- DATASET ENTRIES -
# # # # # # #

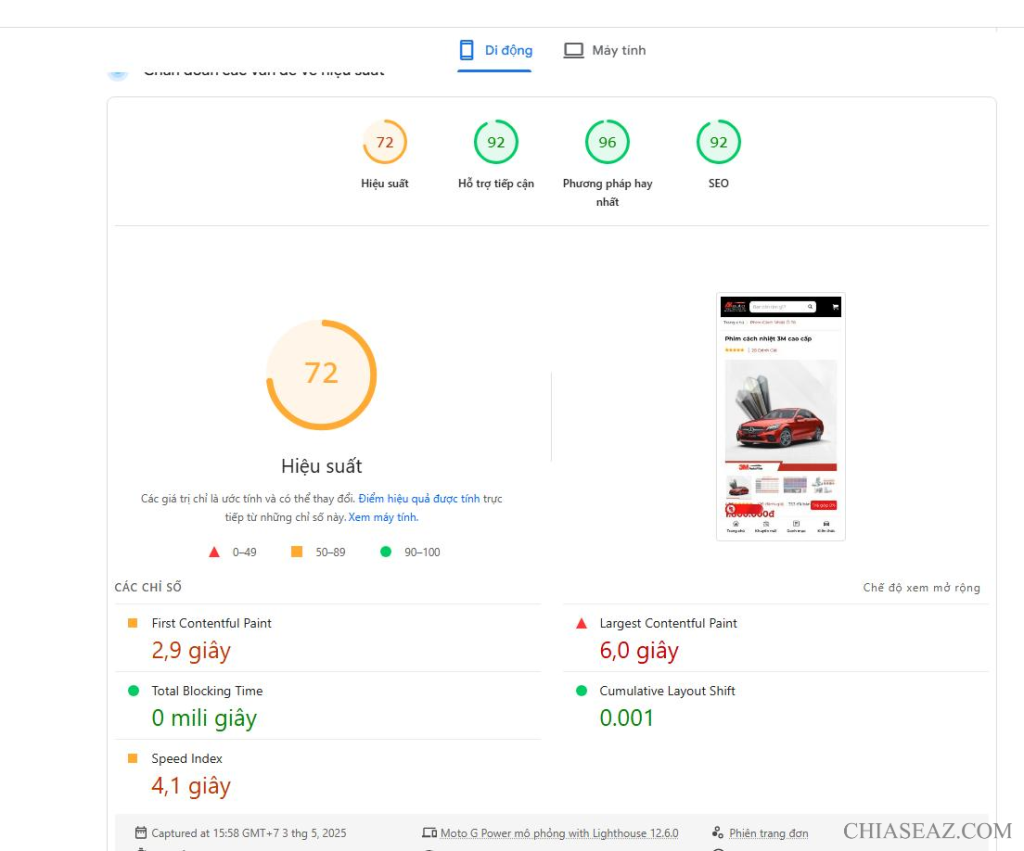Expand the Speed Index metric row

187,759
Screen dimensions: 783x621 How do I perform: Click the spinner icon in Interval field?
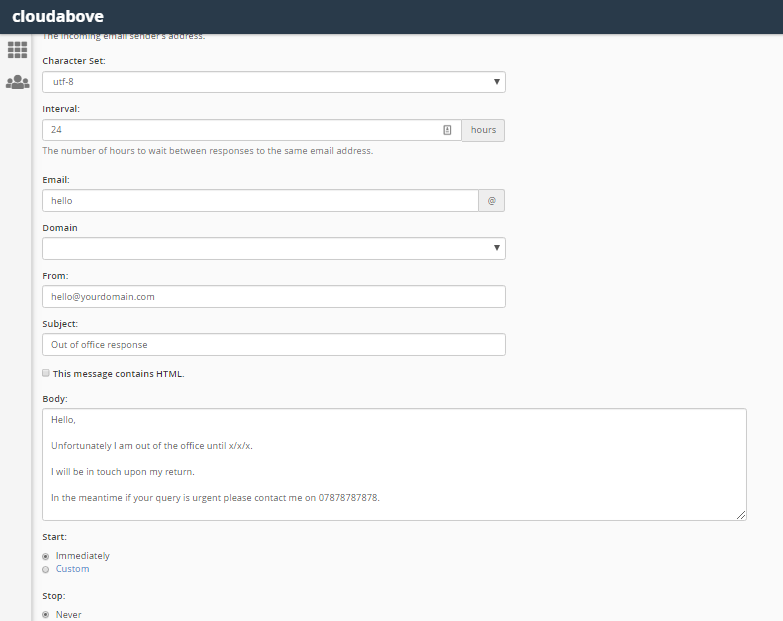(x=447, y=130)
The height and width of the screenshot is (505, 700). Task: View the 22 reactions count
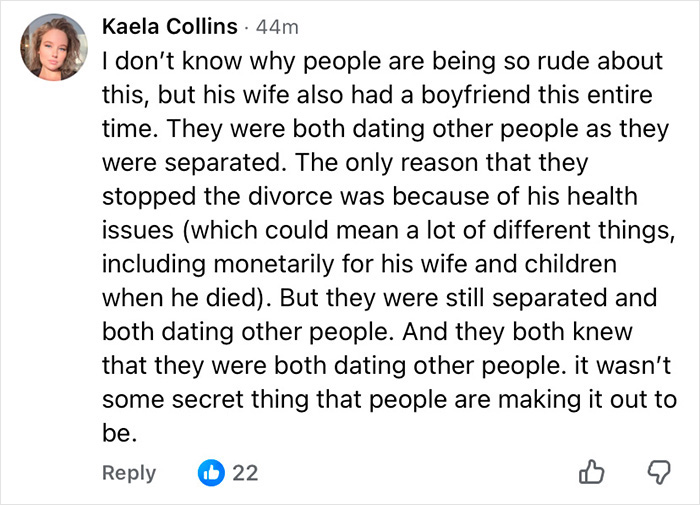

# # # # # # #

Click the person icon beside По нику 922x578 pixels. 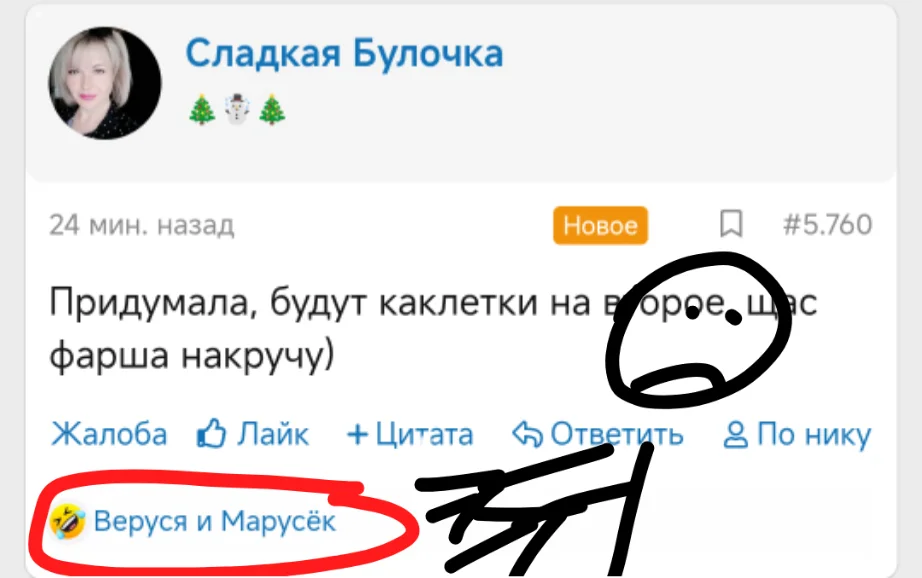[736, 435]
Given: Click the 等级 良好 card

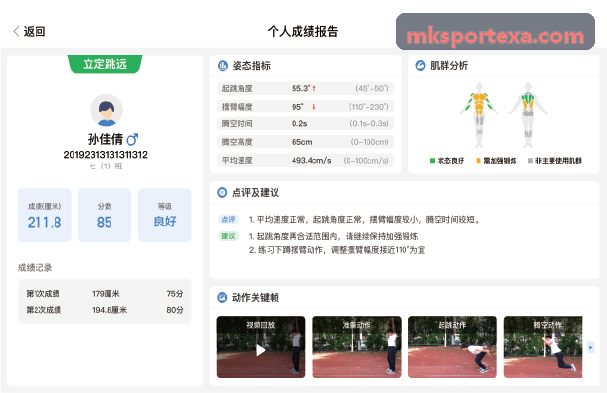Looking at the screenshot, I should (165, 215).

# # # # # # #

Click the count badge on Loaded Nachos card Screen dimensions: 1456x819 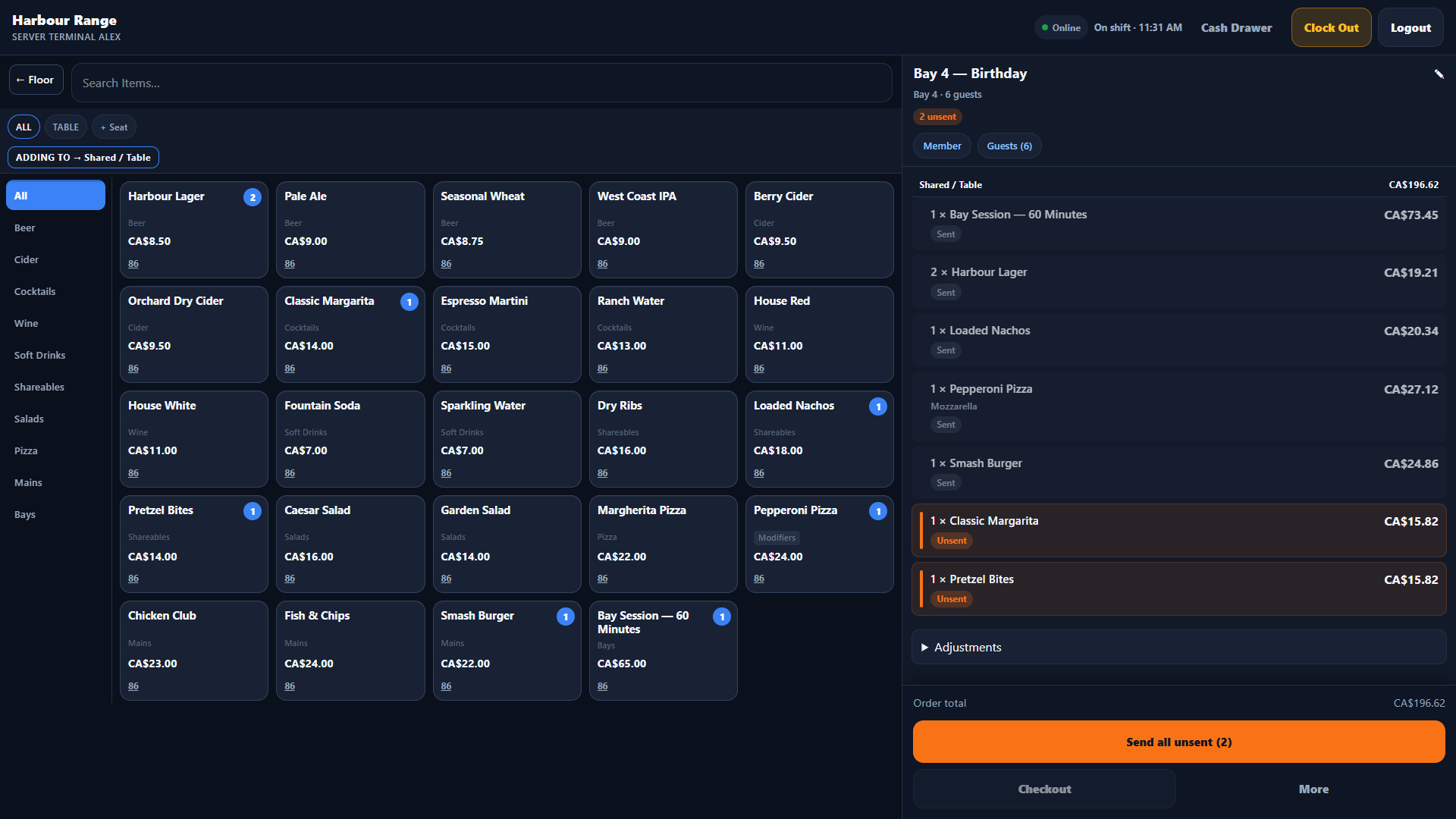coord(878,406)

# # # # # # #

Edit the rows from the line with "Screen dimensions: 783x621" to the line with "The height and", replacing "spinner icon" with "clock icon" and keeping everything else unchanged. Leave the pictures out of your answer.

Screen dimensions: 783x621 How do I perform: Click the clock icon in Interval field?
(x=447, y=130)
The height and width of the screenshot is (505, 700). Task: View the 22 reactions count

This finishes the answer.